Die Dealer tun’s auch: Nachdem die Polizei nach Bürgerbeschwerden den Druck auf die Altendorfer Szene massiv erhöht hatte, tauchten die Rauschgifthändler die Münder voller Heroinpäckchen zum Preis von zehn bis 15 Euro das Gramm in die U-Bahn am Berliner Platz ab. In diesem „Fuchsbau“, sagt Stahlke, ist ihnen noch schwerer beizukommen. Sie sind vorsichtiger geworden, haben ihre Späher, die sie vor der Polizei warnen. Droht Gefahr, verschwinden sie mit der nächsten Bahn. Und ihre Drogenverkäufe, die wickeln sie dann einem Ort irgendwo in der Stadt ab, nachdem ihnen die Kunden oft mehrere hundert Meter in unverdächtigem Abstand gefolgt sind. Da wird der juristisch wasserdichte Nachweis eines Rauschgiftdeals zum Glücksfall.

Vor fast genau einem Jahr hat eine Ermittlungskommission mit Unterstützung der Einsatzhundertschaft und der Besatzung des Schutzbereichs vor Ort damit begonnen, in Altendorf durchzugreifen. 650 Strafanzeigen wurden seitdem geschrieben und 18 Drogendealer hinter Gitter gebracht, die in einschlägigen Geschäften des Stadtteils das Heroin an den Mann oder die Frau gebracht hatten.

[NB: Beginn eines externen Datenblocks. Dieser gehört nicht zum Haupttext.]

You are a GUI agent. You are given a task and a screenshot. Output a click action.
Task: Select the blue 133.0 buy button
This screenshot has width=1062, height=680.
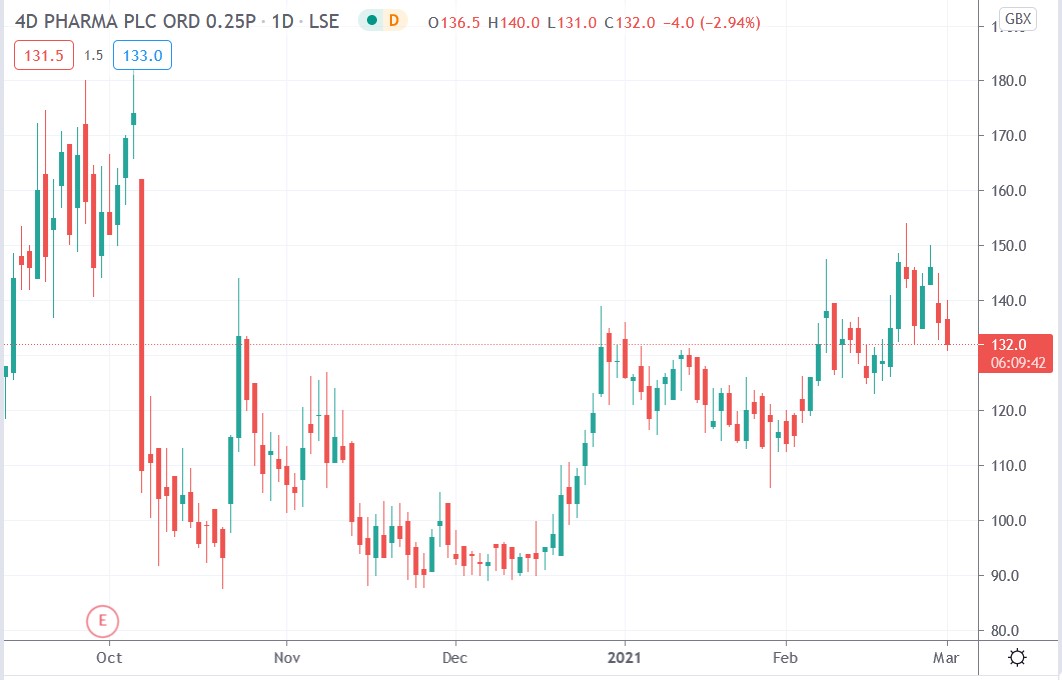[x=142, y=55]
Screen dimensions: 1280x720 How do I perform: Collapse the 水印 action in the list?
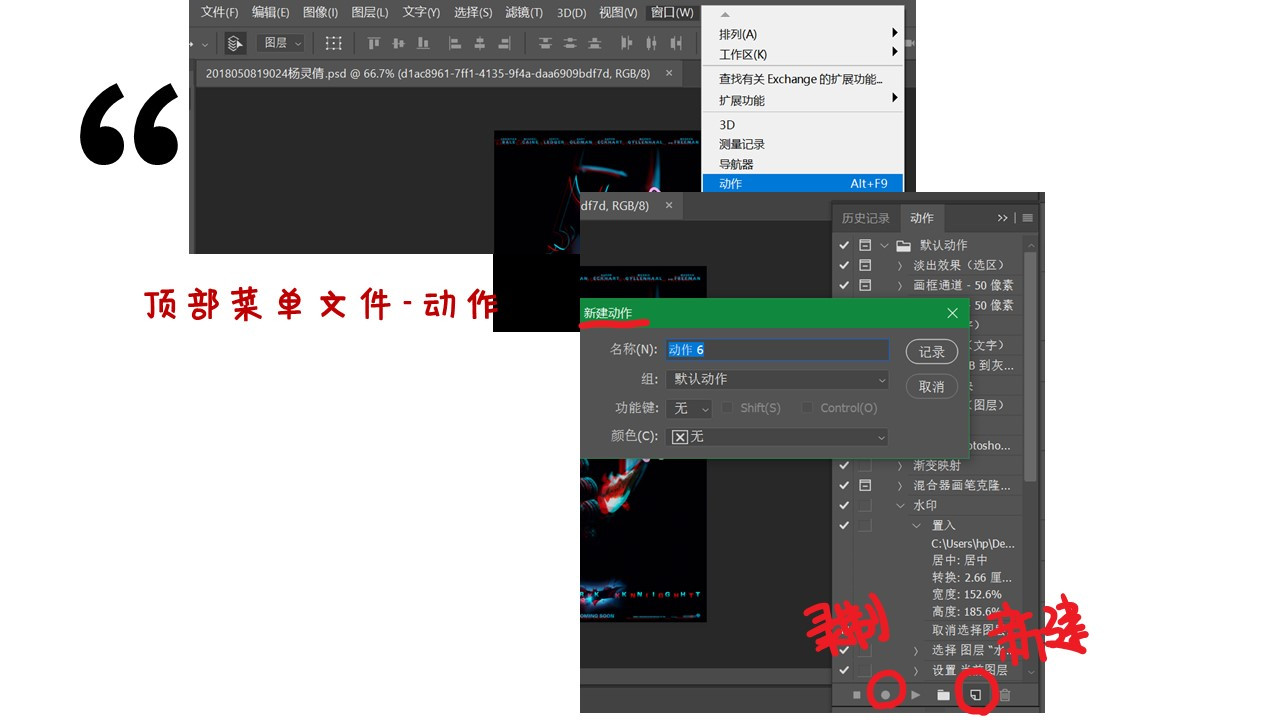pyautogui.click(x=900, y=505)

Ausnahmslos waren es Schwarzafrikaner, die zu Haftstrafen zwischen 15 Monaten und zweieinhalb Jahren verurteilt wurden. Und inzwischen, meint Stahlke, „scheint Altendorf optisch beruhigt“, auch wenn andere Verkäufer nachwuchsen, kaum, dass die ersten Drogendealer hinter Schloss und Riegel sagen. Doch die „Neuen“ waren vorgewarnt und wanderten in die U-Bahn ab. Sie sind oft jünger als 21 Jahre und unterliegen dem Jugendstrafrecht, „das macht die Sache vor Gericht nicht gerade einfacher“.

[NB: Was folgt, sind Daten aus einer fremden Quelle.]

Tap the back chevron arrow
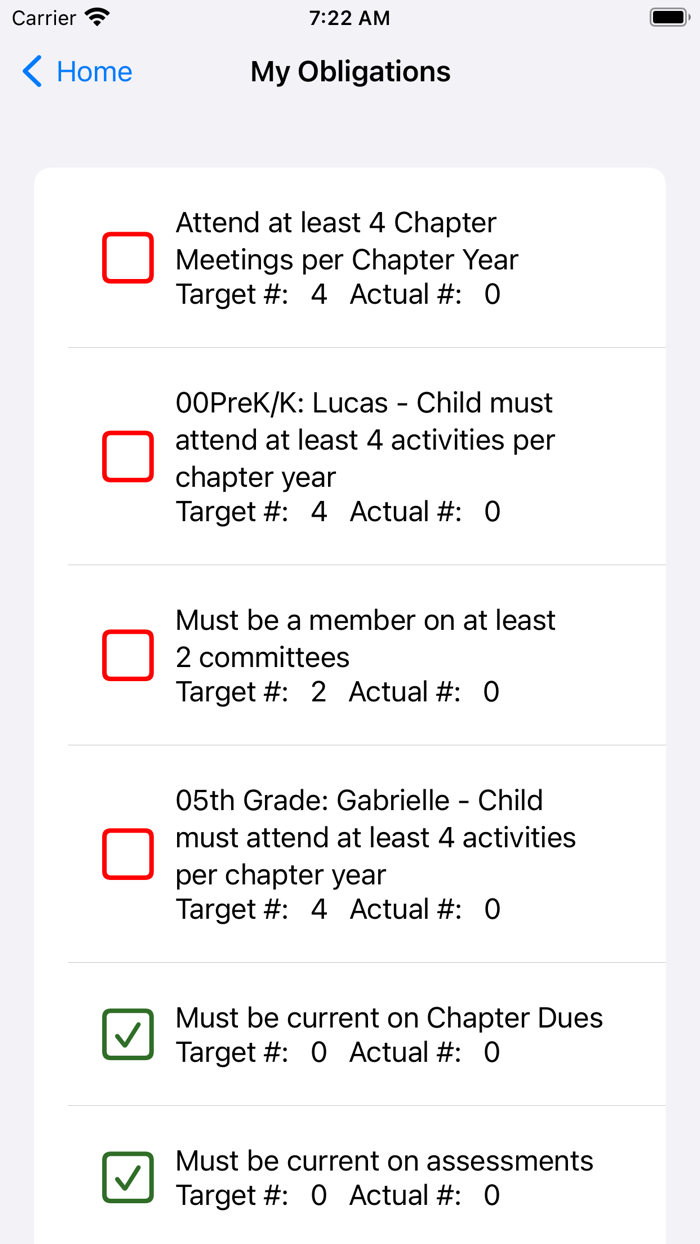Image resolution: width=700 pixels, height=1244 pixels. pyautogui.click(x=32, y=72)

Niedergang des Wohnungsmarktes

Dass Konsumenten und Verkäufer sich ausgerechnet in Altendorf die Klinke und so manchen Bobbel in die Hand gaben, war dem Niedergang des dortigen Wohnungsmarktes geschuldet, meint Stahlke. Um noch längere Leerstände zu vermeiden, haben Besitzer von Wohnungen, die nur schwer zu vermitteln waren, „wohl nicht so genau hingeschaut“, wenn sie an Drogensüchtige nach der Haftentlassung vermieteten. Die Händler folgten ihnen auf dem Fuß.

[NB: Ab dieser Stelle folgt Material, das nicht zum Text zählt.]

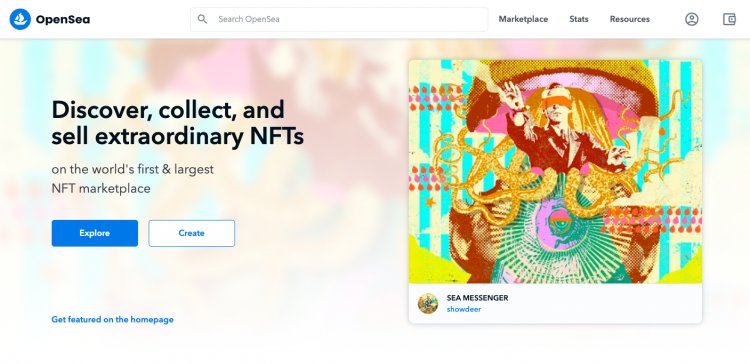
Task: Open the Stats menu
Action: (x=579, y=19)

„Viele unserer Klienten wohnen in Altendorf“, bestätigt Bärbel Marrziniak von der Essener Suchthilfe, an deren Drogenkonsumraum die jüngsten Entwicklungen in der Szene ebenfalls nicht spurlos vorüber gegangen sind. Als sich die Konsumenten quasi vor der Haustür in Altendorf mit Drogen versorgen konnten, nahmen sie den Weg zur Hoffnungstraße nicht mehr auf sich, um sich den Stoff dort unter hygienischen Bedingungen und medizinischer Aufsicht zu verabreichen: Die Zahlen der Nutzer erlitten einen deutlichen Einbruch pendelten sich erst in den letzten drei Monaten des vergangenen Jahres aber auf Normalniveau ein. Denn jetzt versorgen sich die Junkies wieder citynah.